Work to be completed: The answer should reproduce every entry exactly and contain no images.

Provided information:
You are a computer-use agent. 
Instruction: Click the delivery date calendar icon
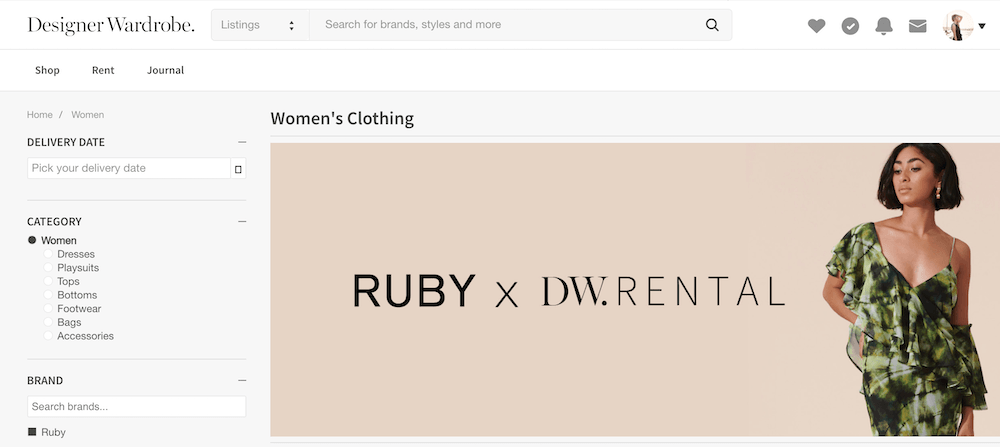(x=238, y=169)
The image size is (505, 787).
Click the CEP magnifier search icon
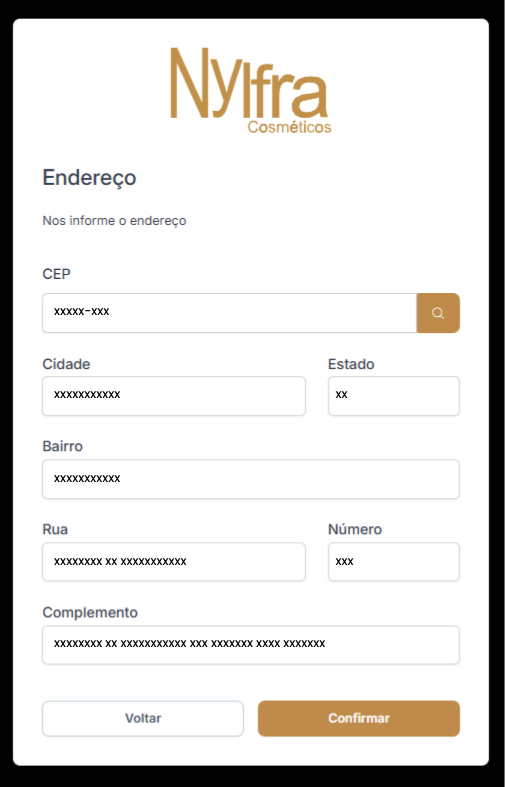(x=438, y=313)
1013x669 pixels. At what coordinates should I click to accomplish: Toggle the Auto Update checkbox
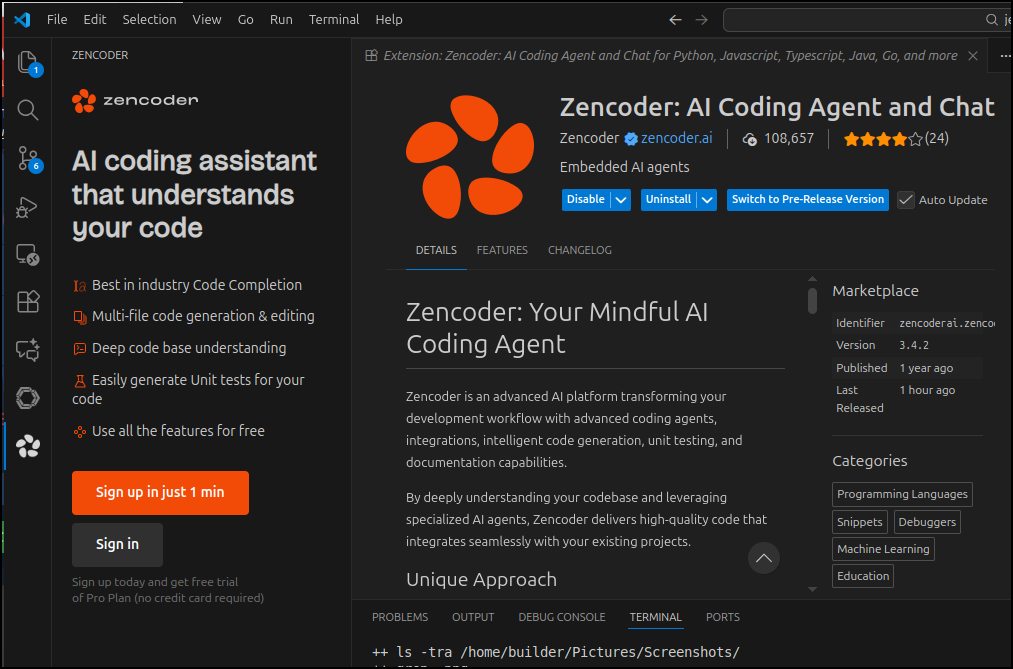tap(905, 199)
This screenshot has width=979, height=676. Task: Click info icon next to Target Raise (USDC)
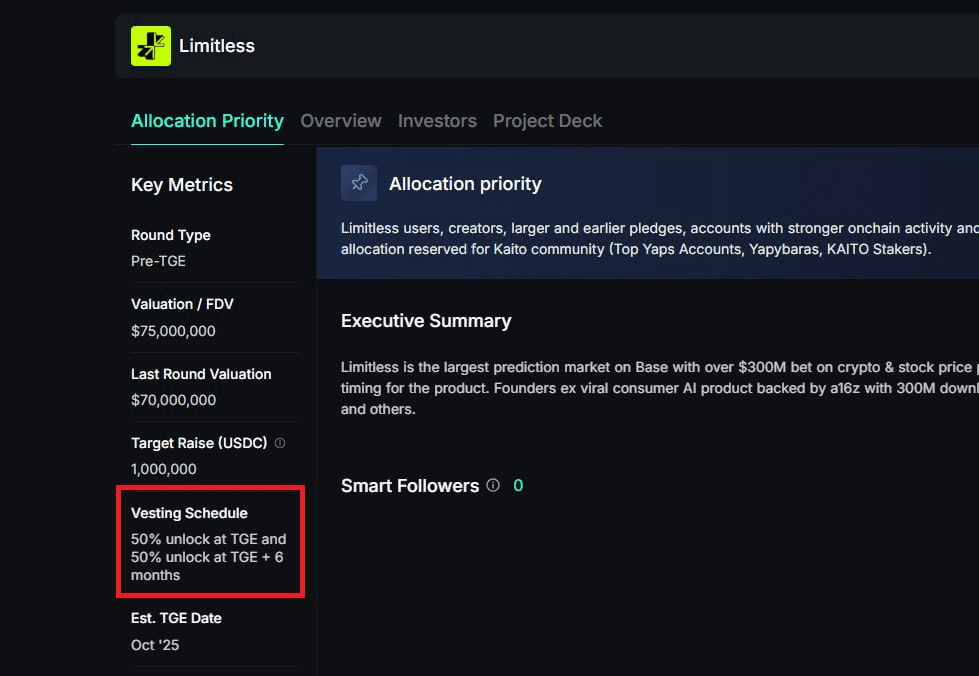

Expected answer:
You are a computer-use agent. 
Instruction: Click the delivery date calendar icon
(x=238, y=169)
The image size is (505, 787).
Click the CEP magnifier search icon
(x=438, y=313)
1013x669 pixels. At what coordinates should I click to accomplish: Toggle the Auto Update checkbox
tap(905, 199)
This screenshot has width=979, height=676. Task: Click info icon next to Target Raise (USDC)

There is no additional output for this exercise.